Dataset content -
>>

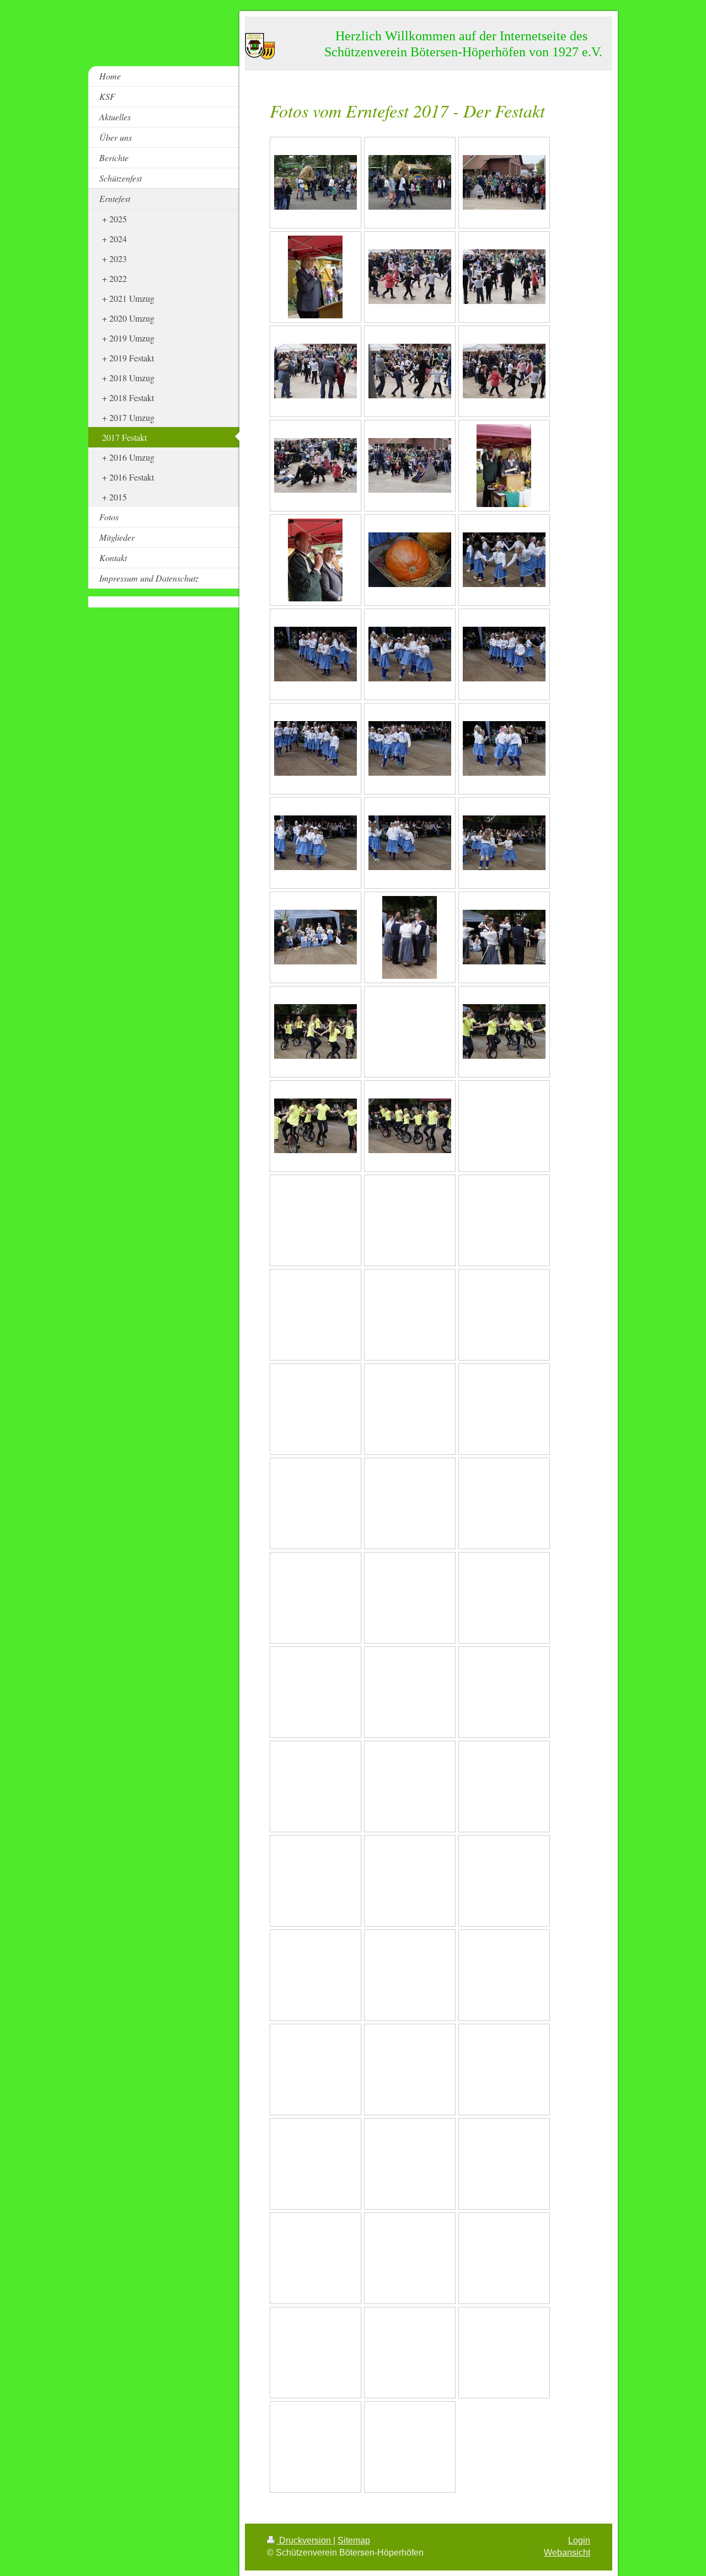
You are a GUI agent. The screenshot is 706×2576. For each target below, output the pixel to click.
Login (579, 2540)
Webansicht (567, 2552)
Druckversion (305, 2540)
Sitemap (354, 2540)
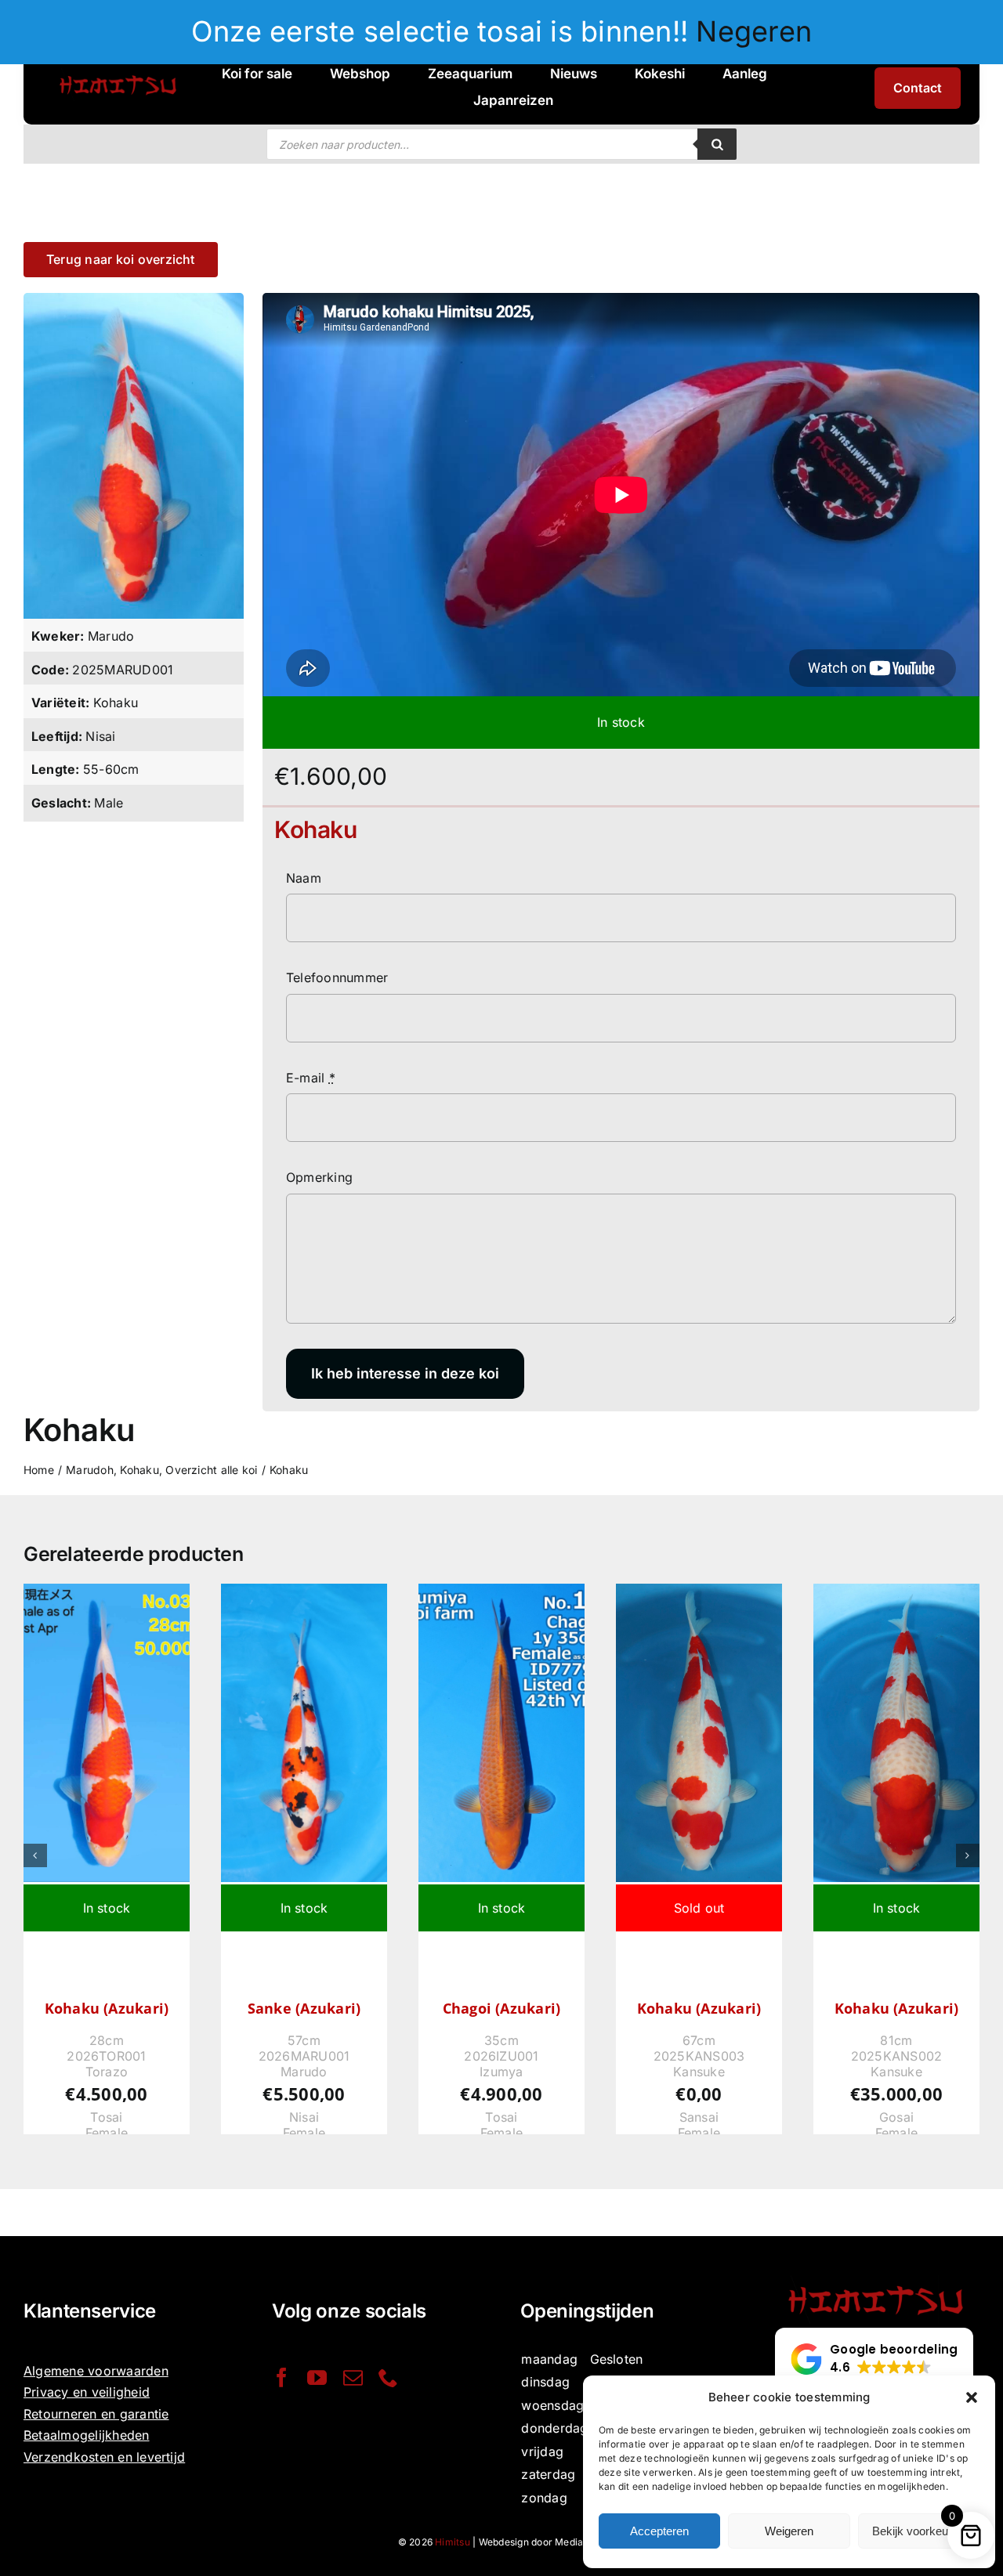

<<

Exercise description -
Your answer should be every entry repeated exactly, minus the pictures.

Response to the exercise -
You are a GUI agent. The screenshot is 706×2576. For each target below, output the pixel to click.
Login (579, 2540)
Webansicht (567, 2552)
Druckversion (305, 2540)
Sitemap (354, 2540)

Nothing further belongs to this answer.